Collected data:
= = = =
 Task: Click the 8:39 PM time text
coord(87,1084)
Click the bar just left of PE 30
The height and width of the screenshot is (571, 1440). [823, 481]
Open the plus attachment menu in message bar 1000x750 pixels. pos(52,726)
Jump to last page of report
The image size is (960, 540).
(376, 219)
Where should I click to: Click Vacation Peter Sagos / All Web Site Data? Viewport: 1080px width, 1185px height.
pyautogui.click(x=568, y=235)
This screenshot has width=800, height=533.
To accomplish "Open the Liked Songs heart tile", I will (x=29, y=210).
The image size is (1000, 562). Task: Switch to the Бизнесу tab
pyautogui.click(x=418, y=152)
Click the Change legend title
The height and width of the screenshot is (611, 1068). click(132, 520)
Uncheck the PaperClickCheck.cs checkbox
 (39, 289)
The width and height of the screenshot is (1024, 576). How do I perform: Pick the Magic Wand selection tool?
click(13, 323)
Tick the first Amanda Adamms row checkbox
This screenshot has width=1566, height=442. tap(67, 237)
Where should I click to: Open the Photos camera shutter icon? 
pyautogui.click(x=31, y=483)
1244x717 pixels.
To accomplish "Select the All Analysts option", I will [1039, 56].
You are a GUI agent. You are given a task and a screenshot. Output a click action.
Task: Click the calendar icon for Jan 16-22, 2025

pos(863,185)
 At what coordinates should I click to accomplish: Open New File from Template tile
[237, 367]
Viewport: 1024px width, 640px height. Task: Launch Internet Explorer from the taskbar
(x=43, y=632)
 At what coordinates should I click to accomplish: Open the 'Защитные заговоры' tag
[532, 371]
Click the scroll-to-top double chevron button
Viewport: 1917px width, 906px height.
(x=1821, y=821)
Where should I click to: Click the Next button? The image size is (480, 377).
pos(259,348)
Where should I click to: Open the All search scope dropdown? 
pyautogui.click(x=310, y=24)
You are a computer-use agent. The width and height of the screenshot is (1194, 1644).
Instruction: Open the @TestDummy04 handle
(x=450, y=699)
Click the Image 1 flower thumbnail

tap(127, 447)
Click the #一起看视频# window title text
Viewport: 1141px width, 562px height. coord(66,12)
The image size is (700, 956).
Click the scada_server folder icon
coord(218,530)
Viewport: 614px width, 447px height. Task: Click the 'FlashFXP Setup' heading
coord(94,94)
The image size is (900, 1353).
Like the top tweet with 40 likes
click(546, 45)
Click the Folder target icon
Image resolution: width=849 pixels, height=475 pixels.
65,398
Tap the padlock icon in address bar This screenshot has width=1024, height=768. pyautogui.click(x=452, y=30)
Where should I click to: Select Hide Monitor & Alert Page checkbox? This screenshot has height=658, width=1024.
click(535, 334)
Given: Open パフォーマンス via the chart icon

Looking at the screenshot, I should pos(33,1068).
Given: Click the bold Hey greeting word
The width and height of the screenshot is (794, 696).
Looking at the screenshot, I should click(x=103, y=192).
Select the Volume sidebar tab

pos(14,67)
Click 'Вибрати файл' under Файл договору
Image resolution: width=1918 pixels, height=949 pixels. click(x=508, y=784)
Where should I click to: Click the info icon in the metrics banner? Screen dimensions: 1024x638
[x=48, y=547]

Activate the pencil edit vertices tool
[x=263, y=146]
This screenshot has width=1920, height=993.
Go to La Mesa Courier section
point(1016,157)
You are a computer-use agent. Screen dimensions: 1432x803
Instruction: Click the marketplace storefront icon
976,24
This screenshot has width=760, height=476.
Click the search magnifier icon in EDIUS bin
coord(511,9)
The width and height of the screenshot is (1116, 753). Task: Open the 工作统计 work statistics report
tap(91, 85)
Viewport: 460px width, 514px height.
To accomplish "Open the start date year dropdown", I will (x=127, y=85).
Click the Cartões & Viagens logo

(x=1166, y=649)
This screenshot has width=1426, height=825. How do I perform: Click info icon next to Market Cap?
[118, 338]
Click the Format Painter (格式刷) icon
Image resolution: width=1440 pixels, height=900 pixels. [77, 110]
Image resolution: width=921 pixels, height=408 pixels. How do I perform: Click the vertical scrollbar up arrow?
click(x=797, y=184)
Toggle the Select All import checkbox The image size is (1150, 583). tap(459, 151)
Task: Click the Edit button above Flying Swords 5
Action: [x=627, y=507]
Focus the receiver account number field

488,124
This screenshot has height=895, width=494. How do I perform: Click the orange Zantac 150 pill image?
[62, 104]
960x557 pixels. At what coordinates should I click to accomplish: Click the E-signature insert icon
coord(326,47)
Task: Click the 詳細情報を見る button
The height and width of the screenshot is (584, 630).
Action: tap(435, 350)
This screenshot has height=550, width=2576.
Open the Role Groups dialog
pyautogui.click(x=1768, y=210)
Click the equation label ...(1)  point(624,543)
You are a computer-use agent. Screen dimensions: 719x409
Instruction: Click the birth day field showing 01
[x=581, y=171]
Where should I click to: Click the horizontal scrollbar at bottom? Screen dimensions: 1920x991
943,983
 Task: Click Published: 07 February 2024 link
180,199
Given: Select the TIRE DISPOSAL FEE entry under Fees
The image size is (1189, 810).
= = = =
• _What you have to do_:
An exact copy of every line above, start to finish, is required.

• _Result of this task_:
 Task: Click the 8:39 PM time text
coord(87,1084)
Click the bar just left of PE 30
The height and width of the screenshot is (571, 1440). [823, 481]
Open the plus attachment menu in message bar 1000x750 pixels. pos(52,726)
Jump to last page of report
The image size is (960, 540).
(376, 219)
Where should I click to: Click Vacation Peter Sagos / All Web Site Data? Viewport: 1080px width, 1185px height.
pyautogui.click(x=568, y=235)
This screenshot has width=800, height=533.
To accomplish "Open the Liked Songs heart tile", I will (x=29, y=210).
The image size is (1000, 562). Task: Switch to the Бизнесу tab
pyautogui.click(x=418, y=152)
Click the Change legend title
The height and width of the screenshot is (611, 1068). click(132, 520)
Uncheck the PaperClickCheck.cs checkbox
 (39, 289)
The width and height of the screenshot is (1024, 576). How do I perform: Pick the Magic Wand selection tool?
click(13, 323)
Tick the first Amanda Adamms row checkbox
This screenshot has width=1566, height=442. tap(67, 237)
Where should I click to: Open the Photos camera shutter icon? 
pyautogui.click(x=31, y=483)
1244x717 pixels.
To accomplish "Select the All Analysts option", I will [1039, 56].
You are a GUI agent. You are given a task and a screenshot. Output a click action.
Task: Click the calendar icon for Jan 16-22, 2025

pos(863,185)
 At what coordinates should I click to accomplish: Open New File from Template tile
[237, 367]
Viewport: 1024px width, 640px height. Task: Launch Internet Explorer from the taskbar
(x=43, y=632)
 At what coordinates should I click to accomplish: Open the 'Защитные заговоры' tag
[532, 371]
Click the scroll-to-top double chevron button
Viewport: 1917px width, 906px height.
(x=1821, y=821)
Where should I click to: Click the Next button? The image size is (480, 377).
pos(259,348)
Where should I click to: Open the All search scope dropdown? 
pyautogui.click(x=310, y=24)
You are a computer-use agent. The width and height of the screenshot is (1194, 1644).
Instruction: Open the @TestDummy04 handle
(x=450, y=699)
Click the Image 1 flower thumbnail

tap(127, 447)
Click the #一起看视频# window title text
Viewport: 1141px width, 562px height. coord(66,12)
The image size is (700, 956).
Click the scada_server folder icon
coord(218,530)
Viewport: 614px width, 447px height. Task: Click the 'FlashFXP Setup' heading
coord(94,94)
The image size is (900, 1353).
Like the top tweet with 40 likes
click(546, 45)
Click the Folder target icon
Image resolution: width=849 pixels, height=475 pixels.
65,398
Tap the padlock icon in address bar This screenshot has width=1024, height=768. pyautogui.click(x=452, y=30)
Where should I click to: Select Hide Monitor & Alert Page checkbox? This screenshot has height=658, width=1024.
click(535, 334)
Given: Open パフォーマンス via the chart icon

Looking at the screenshot, I should pos(33,1068).
Given: Click the bold Hey greeting word
The width and height of the screenshot is (794, 696).
Looking at the screenshot, I should click(x=103, y=192).
Select the Volume sidebar tab

pos(14,67)
Click 'Вибрати файл' under Файл договору
Image resolution: width=1918 pixels, height=949 pixels. click(x=508, y=784)
Where should I click to: Click the info icon in the metrics banner? Screen dimensions: 1024x638
[x=48, y=547]

Activate the pencil edit vertices tool
[x=263, y=146]
This screenshot has width=1920, height=993.
Go to La Mesa Courier section
point(1016,157)
You are a computer-use agent. Screen dimensions: 1432x803
Instruction: Click the marketplace storefront icon
976,24
This screenshot has width=760, height=476.
Click the search magnifier icon in EDIUS bin
coord(511,9)
The width and height of the screenshot is (1116, 753). Task: Open the 工作统计 work statistics report
tap(91, 85)
Viewport: 460px width, 514px height.
To accomplish "Open the start date year dropdown", I will (x=127, y=85).
Click the Cartões & Viagens logo

(x=1166, y=649)
This screenshot has width=1426, height=825. How do I perform: Click info icon next to Market Cap?
[118, 338]
Click the Format Painter (格式刷) icon
Image resolution: width=1440 pixels, height=900 pixels. [77, 110]
Image resolution: width=921 pixels, height=408 pixels. How do I perform: Click the vertical scrollbar up arrow?
click(x=797, y=184)
Toggle the Select All import checkbox The image size is (1150, 583). tap(459, 151)
Task: Click the Edit button above Flying Swords 5
Action: [x=627, y=507]
Focus the receiver account number field

488,124
This screenshot has height=895, width=494. How do I perform: Click the orange Zantac 150 pill image?
[62, 104]
960x557 pixels. At what coordinates should I click to accomplish: Click the E-signature insert icon
coord(326,47)
Task: Click the 詳細情報を見る button
The height and width of the screenshot is (584, 630).
Action: tap(435, 350)
This screenshot has height=550, width=2576.
Open the Role Groups dialog
pyautogui.click(x=1768, y=210)
Click the equation label ...(1)  point(624,543)
You are a computer-use agent. Screen dimensions: 719x409
Instruction: Click the birth day field showing 01
[x=581, y=171]
Where should I click to: Click the horizontal scrollbar at bottom? Screen dimensions: 1920x991
943,983
 Task: Click Published: 07 February 2024 link
180,199
Given: Select the TIRE DISPOSAL FEE entry under Fees
The image size is (1189, 810).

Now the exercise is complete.